Ao longo do tempo, a composição do CNECV tem vindo a ser progressivamente alargada, por forma a incluir
cada vez mais pessoas de reconhecido mérito no domínio das questões da bioética.
Consideramos que tal alargamento é importante na medida em que o mesmo permite novos contributos,
essenciais para a prossecução das competências cometidas ao CNECV. Importa referir que este tem
importantes competências ao nível do acompanhamento da evolução dos problemas éticos suscitados pelos
progressos científicos nos domínios da biologia, da medicina ou da saúde em geral e das ciências da vida,
emitindo pareceres nestas matérias e promovendo a formação e a sensibilização da população.
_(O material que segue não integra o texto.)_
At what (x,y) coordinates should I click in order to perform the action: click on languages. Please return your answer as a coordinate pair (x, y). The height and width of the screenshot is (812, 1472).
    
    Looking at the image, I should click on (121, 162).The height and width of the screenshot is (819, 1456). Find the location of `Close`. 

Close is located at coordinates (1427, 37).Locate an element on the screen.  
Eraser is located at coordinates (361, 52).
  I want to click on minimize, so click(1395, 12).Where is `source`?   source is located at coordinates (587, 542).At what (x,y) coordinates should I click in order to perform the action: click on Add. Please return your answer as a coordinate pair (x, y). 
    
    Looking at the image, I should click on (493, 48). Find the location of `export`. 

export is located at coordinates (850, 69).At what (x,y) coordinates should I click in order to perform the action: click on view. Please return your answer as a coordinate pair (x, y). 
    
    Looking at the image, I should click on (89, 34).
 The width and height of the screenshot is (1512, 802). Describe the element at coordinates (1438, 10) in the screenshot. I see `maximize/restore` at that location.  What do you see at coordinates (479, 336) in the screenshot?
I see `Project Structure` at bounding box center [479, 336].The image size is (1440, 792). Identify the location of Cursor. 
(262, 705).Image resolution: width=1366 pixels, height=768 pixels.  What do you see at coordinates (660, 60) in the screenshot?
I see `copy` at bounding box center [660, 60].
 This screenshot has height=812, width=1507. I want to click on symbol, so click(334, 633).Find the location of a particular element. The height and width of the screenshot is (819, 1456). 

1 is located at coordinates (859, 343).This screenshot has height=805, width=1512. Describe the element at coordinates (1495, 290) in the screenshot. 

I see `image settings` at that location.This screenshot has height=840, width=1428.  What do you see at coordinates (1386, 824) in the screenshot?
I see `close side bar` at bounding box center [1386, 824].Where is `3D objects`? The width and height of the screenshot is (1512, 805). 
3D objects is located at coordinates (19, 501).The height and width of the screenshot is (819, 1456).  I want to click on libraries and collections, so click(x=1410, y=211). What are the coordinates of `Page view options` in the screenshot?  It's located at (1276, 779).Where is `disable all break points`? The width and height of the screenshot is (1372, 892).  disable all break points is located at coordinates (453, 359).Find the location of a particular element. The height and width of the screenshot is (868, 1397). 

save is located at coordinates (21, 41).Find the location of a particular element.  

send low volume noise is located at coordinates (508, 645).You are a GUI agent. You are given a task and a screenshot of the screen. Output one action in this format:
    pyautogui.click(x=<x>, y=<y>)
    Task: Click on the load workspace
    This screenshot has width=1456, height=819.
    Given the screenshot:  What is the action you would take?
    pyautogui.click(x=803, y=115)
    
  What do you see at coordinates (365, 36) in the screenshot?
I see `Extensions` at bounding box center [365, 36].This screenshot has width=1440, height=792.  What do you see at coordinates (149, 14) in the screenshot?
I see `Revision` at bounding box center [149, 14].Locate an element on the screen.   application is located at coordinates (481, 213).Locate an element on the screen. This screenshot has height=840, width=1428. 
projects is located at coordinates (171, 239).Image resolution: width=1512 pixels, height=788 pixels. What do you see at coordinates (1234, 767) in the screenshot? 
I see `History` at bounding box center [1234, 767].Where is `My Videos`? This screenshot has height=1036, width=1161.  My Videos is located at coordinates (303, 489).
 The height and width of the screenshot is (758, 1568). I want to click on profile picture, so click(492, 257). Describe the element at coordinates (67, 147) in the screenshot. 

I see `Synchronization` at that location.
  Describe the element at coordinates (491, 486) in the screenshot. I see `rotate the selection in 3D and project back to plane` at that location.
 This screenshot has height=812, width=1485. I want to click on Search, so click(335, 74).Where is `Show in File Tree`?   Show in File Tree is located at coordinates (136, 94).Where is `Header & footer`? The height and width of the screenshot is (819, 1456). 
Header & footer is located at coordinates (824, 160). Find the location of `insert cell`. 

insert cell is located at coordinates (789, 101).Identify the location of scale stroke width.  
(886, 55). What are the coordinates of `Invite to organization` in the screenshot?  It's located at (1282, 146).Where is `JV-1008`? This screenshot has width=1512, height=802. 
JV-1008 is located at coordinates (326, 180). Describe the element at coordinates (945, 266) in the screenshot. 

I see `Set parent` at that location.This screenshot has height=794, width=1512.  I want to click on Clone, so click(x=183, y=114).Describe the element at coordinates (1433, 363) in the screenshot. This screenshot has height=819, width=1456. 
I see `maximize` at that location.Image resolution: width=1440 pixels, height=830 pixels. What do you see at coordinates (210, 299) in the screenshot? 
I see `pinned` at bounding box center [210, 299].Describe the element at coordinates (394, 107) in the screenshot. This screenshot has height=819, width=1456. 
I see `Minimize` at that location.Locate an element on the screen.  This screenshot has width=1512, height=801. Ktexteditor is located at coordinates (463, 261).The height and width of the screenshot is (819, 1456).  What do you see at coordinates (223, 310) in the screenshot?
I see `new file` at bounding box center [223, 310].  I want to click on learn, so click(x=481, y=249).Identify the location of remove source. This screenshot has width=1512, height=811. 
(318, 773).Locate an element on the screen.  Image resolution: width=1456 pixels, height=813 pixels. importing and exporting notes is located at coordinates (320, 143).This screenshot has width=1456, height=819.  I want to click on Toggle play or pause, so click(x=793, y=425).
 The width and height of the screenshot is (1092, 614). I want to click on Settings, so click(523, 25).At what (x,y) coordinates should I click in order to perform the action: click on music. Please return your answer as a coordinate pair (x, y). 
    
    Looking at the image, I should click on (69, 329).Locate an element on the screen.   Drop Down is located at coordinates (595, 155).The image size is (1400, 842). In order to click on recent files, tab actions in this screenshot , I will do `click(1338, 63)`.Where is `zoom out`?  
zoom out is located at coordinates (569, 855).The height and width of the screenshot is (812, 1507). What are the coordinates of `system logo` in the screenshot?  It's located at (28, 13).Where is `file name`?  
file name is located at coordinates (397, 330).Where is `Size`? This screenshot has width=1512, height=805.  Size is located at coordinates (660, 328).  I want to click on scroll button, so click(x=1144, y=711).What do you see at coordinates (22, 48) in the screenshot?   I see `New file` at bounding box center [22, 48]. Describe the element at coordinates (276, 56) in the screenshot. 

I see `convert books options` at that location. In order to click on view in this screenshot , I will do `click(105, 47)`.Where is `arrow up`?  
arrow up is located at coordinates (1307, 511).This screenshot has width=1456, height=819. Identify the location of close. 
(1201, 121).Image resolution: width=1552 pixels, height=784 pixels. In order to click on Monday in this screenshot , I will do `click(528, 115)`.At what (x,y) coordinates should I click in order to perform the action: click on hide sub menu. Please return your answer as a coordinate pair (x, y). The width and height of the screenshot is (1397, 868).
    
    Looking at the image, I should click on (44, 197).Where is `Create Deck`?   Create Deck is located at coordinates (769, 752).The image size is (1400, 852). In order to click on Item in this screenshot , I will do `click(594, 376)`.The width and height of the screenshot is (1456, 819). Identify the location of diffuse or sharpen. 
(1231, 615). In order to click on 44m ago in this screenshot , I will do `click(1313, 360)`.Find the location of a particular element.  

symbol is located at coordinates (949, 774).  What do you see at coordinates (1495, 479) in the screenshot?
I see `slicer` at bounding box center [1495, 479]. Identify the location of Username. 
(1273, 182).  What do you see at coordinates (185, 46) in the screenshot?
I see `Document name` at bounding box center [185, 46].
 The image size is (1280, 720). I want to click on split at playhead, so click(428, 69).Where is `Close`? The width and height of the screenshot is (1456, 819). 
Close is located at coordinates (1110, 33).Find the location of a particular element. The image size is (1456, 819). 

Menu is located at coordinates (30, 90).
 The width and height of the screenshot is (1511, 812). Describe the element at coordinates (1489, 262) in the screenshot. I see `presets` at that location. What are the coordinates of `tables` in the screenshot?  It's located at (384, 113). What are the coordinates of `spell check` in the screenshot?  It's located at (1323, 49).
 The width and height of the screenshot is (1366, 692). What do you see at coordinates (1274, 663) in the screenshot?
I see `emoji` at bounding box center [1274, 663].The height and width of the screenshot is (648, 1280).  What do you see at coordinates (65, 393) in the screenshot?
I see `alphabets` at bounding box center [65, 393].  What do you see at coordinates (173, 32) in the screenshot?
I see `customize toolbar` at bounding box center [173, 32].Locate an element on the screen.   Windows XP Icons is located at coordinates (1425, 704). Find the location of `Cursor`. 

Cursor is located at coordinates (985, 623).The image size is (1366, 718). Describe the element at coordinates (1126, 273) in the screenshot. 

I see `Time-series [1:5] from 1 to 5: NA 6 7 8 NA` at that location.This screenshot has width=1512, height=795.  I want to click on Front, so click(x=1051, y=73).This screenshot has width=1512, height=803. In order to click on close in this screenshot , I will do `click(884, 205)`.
Todavia, apesar dos sucessivos alargamentos, atualmente a composição do CNECV não integra nenhum
membro nomeado pela Ordem dos Psicólogos Portugueses.
A atividade dos psicólogos, seja qual for o seu contexto, enquadra-se como um ato de promoção de saúde.
A psicologia é uma ciência com um papel cada vez mais relevante na sociedade, uma vez que contribui
decisivamente para a promoção da auto-determinação das pessoas, potenciando a sua realização pessoal.
Ora, a bioética, domínio no qual atualmente nove dos membros do CNECV devem possuir especial
qualificação, exige também a imprescindível contribuição das competências associadas à psicologia e aos
psicólogos, sendo estes cada vez mais chamados para darem a sua opinião nos mais diversos contextos.
Se, por um lado, a bioética é considerada um ramo da ética aplicada às ciências da vida, então as profissões
que se debruçam direta ou indiretamente sobre a vida, como é o caso da psicologia, que se dedica à melhor
compreensão da pessoa humana, têm uma responsabilidade acrescida na reflexão sobre as questões bioéticas
e na promoção do bem-estar e da saúde.